Emerging trends in security and risk management: Insights from Gartner

In the rapidly evolving digital landscape, companies are making a significant shift towards cloud-based solutions, as the focus moves towards management and security in cloud-delivered services. This transition comes as businesses prioritise security over on-premise software.

One of the key areas of concern is machine identity, which functions similarly to user identity, determining which data or transactions machines should have access to. In the wake of the SolarWinds hack, threat actors exploited the APIs in email access, using them to leapfrog the Office 365 environment. This underscores the importance of securing machine identities in the digital realm.

The pandemic has brought about changes that are shaping security and risk management strategies. With the shift towards remote work, companies are grappling with the lack of physical security, leading to a pivot in data privacy management.

Boards are recognising the need for a liaison between the technical capabilities of the IT department and the security department, with the business knowledge the board possesses. As a result, many companies are adding cyber-specific committees to their board of directors.

Single sign-on and multifactor authentication investments have been underway for years, but monitoring these infrastructures for breaches is a challenge. Network and endpoint detection and response isn't enough; companies need identity detection and response.

Gartner has found many clients are still locked into LAN-centric security and are moving towards composable security services. This shift is driven by the need for flexibility and adaptability in the face of evolving threats.

Cloud access security brokers (CASB) investments are projected to grow, and adoption will continue to increase. These solutions provide companies with a means to secure their cloud applications and data, addressing the security concerns associated with the cloud.

Ransomware threats are emerging trends in security and risk management. Cybercriminals target identity infrastructure, particularly in ransomware attacks, as it allows for privilege escalation. To combat this, companies are investing in breach and attack simulation tools, which provide insight into how an attacker could move through their environment.

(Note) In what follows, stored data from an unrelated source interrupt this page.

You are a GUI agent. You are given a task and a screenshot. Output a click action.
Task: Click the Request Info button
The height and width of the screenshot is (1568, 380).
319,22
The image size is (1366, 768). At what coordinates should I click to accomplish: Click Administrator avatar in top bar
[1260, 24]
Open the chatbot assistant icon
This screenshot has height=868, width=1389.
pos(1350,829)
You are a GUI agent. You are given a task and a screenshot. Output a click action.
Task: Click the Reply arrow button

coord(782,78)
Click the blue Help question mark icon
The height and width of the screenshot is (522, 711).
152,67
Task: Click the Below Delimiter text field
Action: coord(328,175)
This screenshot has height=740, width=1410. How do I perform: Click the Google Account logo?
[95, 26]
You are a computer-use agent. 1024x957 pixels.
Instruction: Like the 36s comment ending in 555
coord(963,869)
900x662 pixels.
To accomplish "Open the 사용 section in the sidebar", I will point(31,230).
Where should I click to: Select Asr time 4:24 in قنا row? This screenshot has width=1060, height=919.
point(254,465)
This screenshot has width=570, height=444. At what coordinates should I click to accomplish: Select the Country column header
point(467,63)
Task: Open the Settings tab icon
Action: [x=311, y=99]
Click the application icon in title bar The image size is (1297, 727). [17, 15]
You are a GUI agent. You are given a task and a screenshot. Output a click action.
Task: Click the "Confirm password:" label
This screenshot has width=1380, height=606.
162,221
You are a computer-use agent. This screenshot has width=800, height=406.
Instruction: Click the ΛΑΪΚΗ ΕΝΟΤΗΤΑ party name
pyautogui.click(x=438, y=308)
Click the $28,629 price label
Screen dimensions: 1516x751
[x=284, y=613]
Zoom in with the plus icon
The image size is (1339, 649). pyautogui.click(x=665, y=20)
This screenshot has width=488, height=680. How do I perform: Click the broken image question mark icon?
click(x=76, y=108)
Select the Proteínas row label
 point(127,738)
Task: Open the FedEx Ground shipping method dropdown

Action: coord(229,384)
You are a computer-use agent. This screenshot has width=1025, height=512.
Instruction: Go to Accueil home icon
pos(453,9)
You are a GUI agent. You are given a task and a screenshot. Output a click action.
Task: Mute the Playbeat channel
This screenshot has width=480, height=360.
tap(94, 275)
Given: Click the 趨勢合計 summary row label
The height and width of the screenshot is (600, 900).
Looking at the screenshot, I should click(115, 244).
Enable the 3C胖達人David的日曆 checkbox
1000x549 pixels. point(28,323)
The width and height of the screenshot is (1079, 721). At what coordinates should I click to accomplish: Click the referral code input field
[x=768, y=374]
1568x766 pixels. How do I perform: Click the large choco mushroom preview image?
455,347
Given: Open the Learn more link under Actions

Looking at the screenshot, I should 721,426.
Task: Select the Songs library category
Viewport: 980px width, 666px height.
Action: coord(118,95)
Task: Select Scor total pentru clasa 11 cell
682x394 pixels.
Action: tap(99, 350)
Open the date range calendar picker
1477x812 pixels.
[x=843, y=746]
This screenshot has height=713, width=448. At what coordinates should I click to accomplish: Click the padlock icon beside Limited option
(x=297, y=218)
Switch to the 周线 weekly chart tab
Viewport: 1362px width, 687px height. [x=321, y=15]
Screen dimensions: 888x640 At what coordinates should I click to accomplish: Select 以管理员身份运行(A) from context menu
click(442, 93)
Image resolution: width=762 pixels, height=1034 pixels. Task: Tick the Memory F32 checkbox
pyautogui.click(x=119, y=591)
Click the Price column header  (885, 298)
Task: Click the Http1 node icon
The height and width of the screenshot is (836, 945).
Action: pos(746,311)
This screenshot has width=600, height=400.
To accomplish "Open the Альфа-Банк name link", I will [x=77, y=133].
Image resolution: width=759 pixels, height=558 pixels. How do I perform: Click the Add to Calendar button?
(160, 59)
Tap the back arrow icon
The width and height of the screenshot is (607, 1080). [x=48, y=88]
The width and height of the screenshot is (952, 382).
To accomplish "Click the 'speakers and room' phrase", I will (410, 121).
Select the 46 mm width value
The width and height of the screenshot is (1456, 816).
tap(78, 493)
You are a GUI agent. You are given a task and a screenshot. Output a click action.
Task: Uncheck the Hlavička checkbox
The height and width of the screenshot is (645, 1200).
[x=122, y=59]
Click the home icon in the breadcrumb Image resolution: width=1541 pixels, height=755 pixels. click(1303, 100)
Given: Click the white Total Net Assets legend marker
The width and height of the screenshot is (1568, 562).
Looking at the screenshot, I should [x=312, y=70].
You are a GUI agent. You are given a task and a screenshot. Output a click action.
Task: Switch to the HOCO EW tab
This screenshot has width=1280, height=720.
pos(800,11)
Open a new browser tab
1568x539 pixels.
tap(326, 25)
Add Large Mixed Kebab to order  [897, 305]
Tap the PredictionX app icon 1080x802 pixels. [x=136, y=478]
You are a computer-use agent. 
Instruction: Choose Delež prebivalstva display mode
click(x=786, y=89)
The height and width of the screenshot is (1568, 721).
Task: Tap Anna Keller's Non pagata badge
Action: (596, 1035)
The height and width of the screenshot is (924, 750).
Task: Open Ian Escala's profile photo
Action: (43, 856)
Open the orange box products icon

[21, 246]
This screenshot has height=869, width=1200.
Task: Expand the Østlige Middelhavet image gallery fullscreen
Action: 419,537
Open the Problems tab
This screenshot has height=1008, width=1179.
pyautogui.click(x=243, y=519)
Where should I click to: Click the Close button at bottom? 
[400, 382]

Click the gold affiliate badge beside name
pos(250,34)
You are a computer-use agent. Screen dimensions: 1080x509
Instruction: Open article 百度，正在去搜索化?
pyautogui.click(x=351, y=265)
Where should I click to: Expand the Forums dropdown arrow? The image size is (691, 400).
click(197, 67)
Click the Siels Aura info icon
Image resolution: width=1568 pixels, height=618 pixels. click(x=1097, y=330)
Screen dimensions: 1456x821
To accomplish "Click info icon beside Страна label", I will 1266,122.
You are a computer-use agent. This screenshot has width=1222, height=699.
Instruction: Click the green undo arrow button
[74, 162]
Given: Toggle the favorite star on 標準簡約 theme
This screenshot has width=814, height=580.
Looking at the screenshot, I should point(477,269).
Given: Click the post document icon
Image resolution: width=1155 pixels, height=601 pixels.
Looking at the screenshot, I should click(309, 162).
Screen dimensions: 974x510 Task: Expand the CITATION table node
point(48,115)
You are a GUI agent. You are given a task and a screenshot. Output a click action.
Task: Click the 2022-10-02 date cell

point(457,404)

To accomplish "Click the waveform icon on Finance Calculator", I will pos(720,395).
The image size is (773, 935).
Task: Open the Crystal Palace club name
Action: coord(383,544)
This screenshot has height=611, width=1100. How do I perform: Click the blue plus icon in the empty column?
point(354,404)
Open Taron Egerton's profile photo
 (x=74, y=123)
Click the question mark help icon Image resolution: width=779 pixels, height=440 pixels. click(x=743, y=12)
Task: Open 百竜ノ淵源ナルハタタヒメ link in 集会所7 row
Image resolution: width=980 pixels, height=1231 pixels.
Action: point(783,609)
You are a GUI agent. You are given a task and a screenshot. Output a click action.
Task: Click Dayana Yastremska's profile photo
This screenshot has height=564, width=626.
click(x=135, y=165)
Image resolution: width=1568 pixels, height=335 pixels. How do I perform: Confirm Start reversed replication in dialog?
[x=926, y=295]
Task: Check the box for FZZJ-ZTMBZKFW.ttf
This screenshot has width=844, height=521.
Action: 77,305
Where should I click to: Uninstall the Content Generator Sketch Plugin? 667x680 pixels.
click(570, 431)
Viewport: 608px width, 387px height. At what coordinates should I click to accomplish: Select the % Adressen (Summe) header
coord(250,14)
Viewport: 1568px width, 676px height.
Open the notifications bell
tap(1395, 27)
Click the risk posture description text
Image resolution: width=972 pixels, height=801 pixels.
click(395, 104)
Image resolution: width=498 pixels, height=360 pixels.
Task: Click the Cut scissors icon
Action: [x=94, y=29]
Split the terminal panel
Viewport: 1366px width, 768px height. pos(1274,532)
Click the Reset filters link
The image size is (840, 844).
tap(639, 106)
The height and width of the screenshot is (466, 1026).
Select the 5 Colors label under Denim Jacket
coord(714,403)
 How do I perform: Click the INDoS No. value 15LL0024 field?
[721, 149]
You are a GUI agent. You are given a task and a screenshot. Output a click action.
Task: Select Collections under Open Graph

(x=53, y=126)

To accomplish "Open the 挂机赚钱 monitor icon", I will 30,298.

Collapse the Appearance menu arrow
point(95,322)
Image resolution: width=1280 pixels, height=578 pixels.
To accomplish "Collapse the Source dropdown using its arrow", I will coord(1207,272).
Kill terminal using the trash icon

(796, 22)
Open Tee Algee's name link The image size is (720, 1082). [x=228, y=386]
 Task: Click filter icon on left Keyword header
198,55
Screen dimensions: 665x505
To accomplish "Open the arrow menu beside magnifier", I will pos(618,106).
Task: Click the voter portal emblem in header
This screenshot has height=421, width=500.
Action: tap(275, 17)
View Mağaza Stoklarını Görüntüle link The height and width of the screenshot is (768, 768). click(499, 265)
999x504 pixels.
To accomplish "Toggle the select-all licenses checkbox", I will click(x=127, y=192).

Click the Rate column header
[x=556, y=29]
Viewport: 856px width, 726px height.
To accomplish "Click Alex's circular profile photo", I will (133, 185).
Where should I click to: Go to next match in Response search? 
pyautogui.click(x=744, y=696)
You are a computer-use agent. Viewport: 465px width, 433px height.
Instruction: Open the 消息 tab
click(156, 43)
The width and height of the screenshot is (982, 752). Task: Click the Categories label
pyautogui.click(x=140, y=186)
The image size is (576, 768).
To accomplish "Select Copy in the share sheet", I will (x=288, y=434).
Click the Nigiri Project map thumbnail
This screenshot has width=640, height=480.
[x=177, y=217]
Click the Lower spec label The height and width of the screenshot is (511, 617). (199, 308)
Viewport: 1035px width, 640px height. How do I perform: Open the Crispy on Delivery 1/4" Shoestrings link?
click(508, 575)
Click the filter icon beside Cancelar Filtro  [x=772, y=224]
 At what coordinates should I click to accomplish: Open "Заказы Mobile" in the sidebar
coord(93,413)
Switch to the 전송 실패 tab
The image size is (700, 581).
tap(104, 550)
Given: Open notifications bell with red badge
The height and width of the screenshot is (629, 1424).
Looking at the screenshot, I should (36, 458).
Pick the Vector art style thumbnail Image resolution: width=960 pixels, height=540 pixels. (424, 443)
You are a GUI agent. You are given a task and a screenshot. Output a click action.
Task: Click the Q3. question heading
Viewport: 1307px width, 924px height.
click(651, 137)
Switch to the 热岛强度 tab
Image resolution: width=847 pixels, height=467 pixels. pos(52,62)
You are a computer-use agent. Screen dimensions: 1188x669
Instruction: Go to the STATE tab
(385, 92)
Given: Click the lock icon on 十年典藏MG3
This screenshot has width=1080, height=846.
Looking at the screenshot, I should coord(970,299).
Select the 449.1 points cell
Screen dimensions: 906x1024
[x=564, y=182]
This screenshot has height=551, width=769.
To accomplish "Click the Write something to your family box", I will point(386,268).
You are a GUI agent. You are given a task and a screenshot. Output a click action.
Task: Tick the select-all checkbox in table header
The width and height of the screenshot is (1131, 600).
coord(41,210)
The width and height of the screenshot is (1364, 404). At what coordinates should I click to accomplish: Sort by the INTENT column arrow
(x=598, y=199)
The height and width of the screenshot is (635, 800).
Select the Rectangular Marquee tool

The skills gap in security and risk management is widening. To address this, former CISOs are joining more boards and consultants are serving as cyber translators. This means CISOs should expect the cyber literacy of their boards to increase over time.

Businesses have more endpoints due to remote work, and this trend is expected to continue. To manage this, Gartner recommends creating a matrix of policies for remote users to refer to. Additionally, Gartner encourages CISOs to continue presenting cyber risk in the context of overall business risk.

Privacy-enhancement computation tools are used to protect data amid data processing. These solutions are helping companies overcome privacy-, regulatory- and data-secrecy hurdles. As companies consolidate their security solutions, the focus on securing data and maintaining privacy remains paramount.

Gartner expects a 30% increase in fully remote or hybrid workers over the next couple of years. This trend, coupled with the shift towards cloud-based solutions, means that the landscape of security and risk management will continue to evolve. The cybersecurity mesh architecture is partially done through APIs, which calls for a machine identity management program. As companies navigate this new terrain, staying vigilant and adaptable will be key.